Mrs H. Cartwright (fl. 1776 – 1787) was a novelist who also wrote a book of advice about educating girls.

Cartwright's first publication, Letters on Female Education, addressed to a Married Lady (1777), offers advice to a mother on how to bring up her daughters. It was translated into German in 1778 alongside works by Hannah More and Hester Chapone. One critic wrote, "These letters have as much originality in them as we generally find in compositions of this nature. At least they discover the indications of a rational understanding and good heart." In the preface, Cartwright claims that she had been encouraged in this project by Elizabeth Montagu, an advocate for women's education and a leading figure in the London literary world. The author ends her remarks with the address "Warwick Court": presumably Warwick Court in Bloomsbury, London. This address is one of the few personal details known about Cartwright.

One of Cartwright's novels, The Platonic Marriage (1786), was used by Mary Wollstonecraft to illustrate the foolish and unwholesome reading tastes of a silly character in her own novel Mary. Since the plot involves a young man falling improbably in love with his grandmother-in-law, it can also be taken as a challenge to the practice of marrying young girls to much older men. The Platonic Marriage attracted sarcastic reviews but one critic, at least, felt it demonstrated "tolerable skill and address".
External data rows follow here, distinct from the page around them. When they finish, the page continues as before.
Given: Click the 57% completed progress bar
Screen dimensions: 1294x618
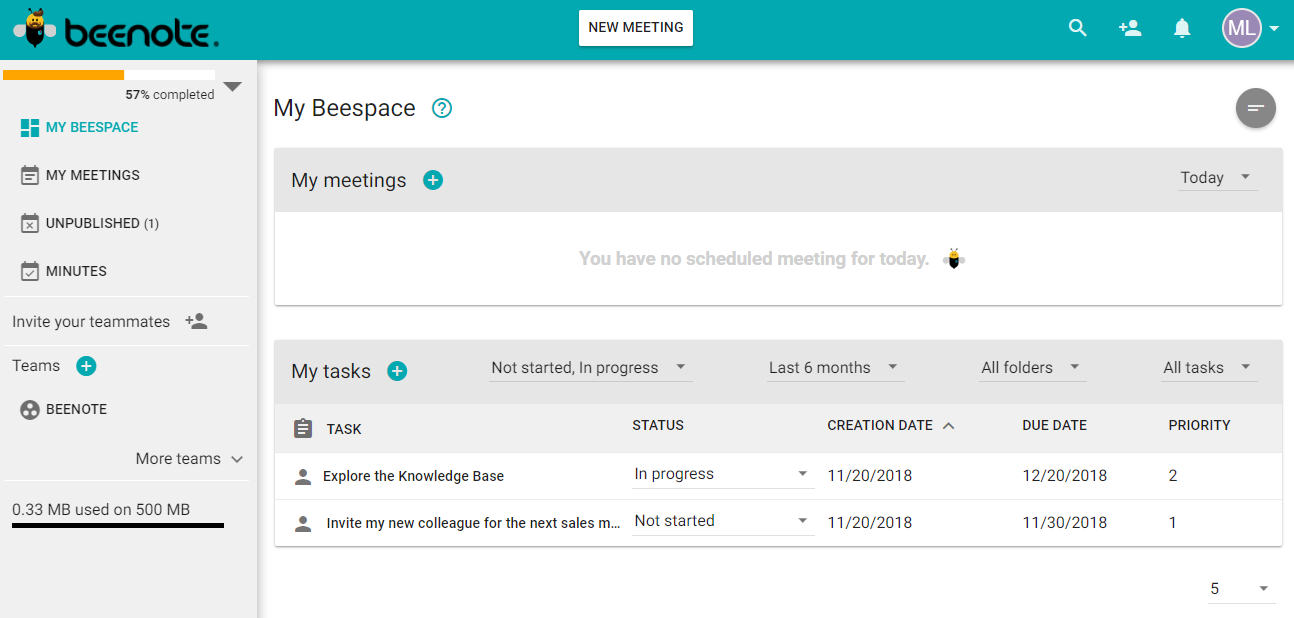Looking at the screenshot, I should [109, 75].
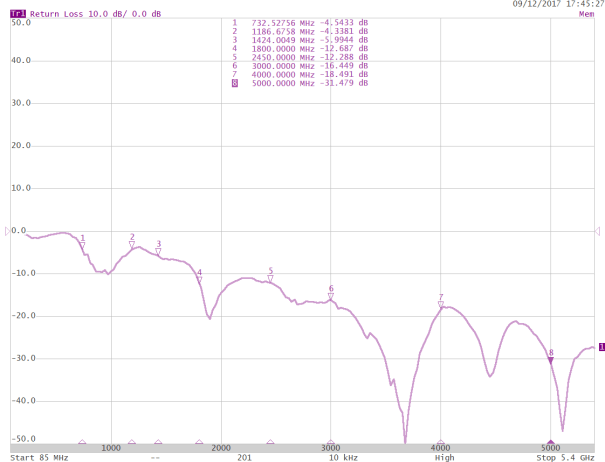Select marker 3 row in marker table

tap(300, 39)
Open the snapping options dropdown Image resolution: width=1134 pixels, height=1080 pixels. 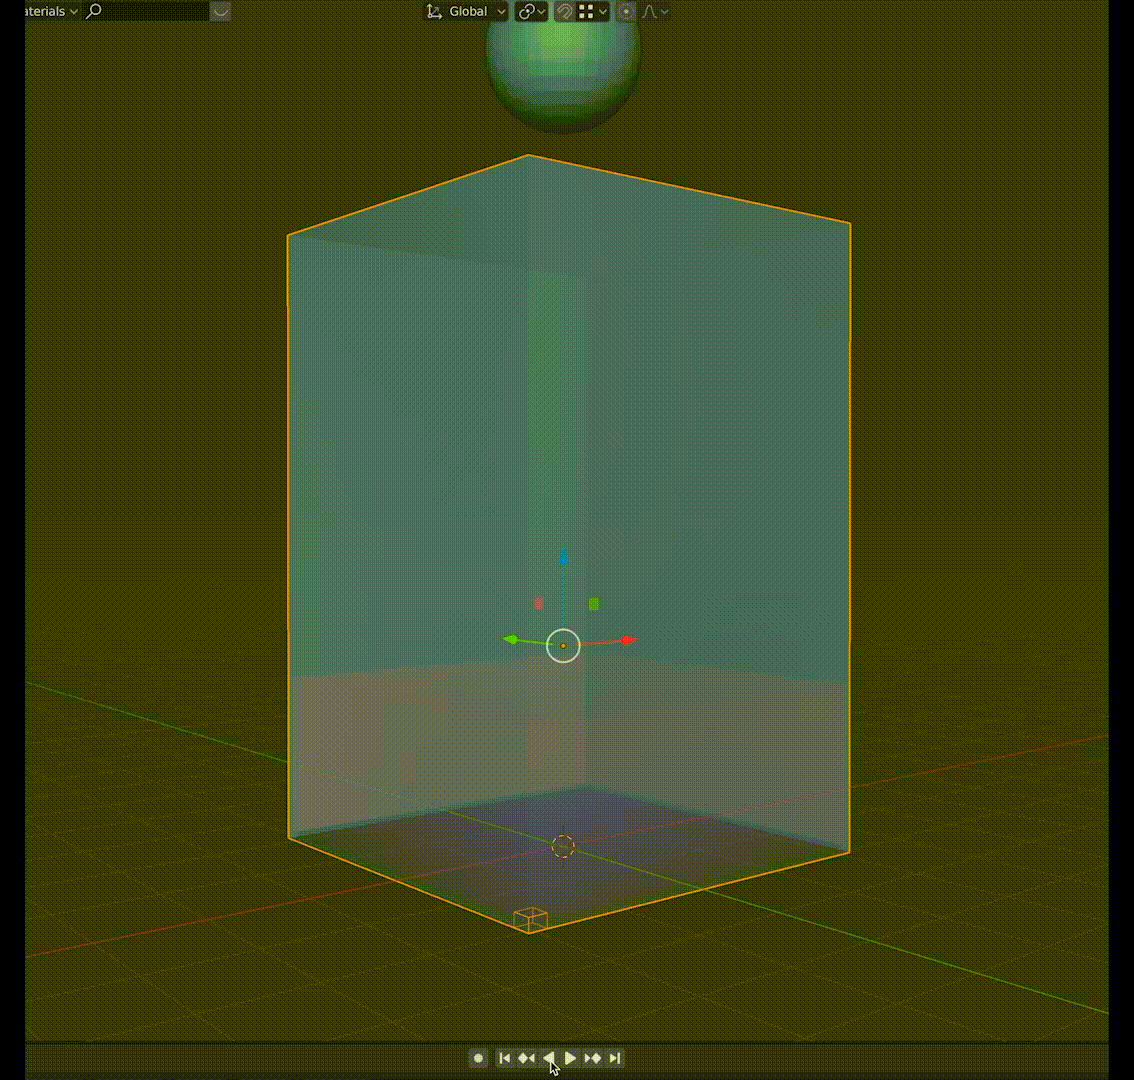601,11
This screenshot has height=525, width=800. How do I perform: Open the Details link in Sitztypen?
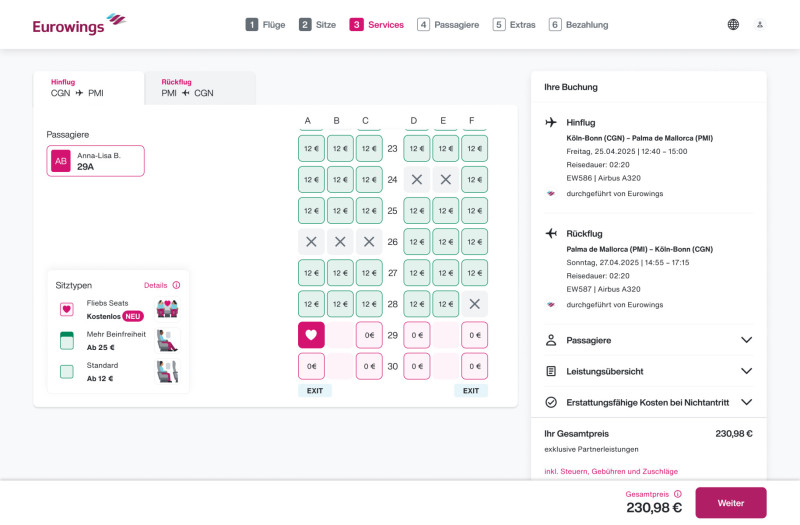tap(156, 285)
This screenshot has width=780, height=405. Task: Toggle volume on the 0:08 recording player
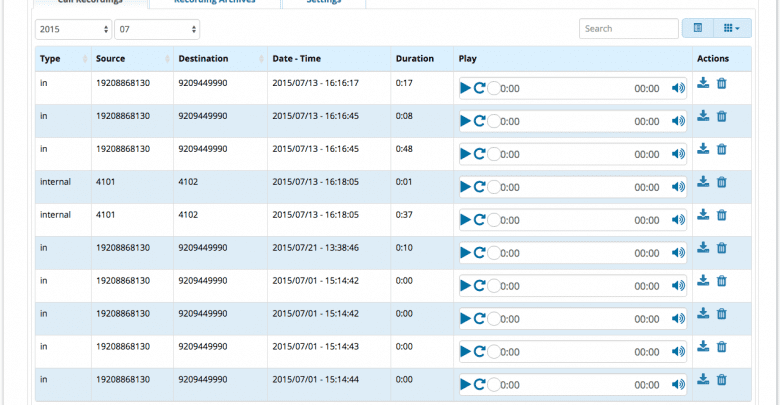click(679, 121)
Most of Cartwright's fiction is epistolary: the story is told through correspondence. Contemporary reviews, though by no means full of praise, suggest that her novels were considered entertaining. The Duped Guardian, or, The Amant Malade (1785) was described by the Monthly Review as a book where "the construction is inartificial [constructed without art or skill], and the catastrophe is particularly confused; but the work is neither tedious nor insipid; it may afford amusement to please an idle mind, and instruction to warn a thoughtless one."

Other novels of hers were The Memoirs of Lady Eliza Audley (1779), Letters Moral and Entertaining (1780), and The Generous Sister (1780).

The Vale of Glendor, or, Memoirs of Emily Westbrook (1785) is attributed to Mrs. Cartwright, but it gave Emily Westbrook's name as the author on the title page. There is a note from "the editor" saying that "having found them among some papers of the deceased relation, she thought they contain some moral reflection that might convey instruction".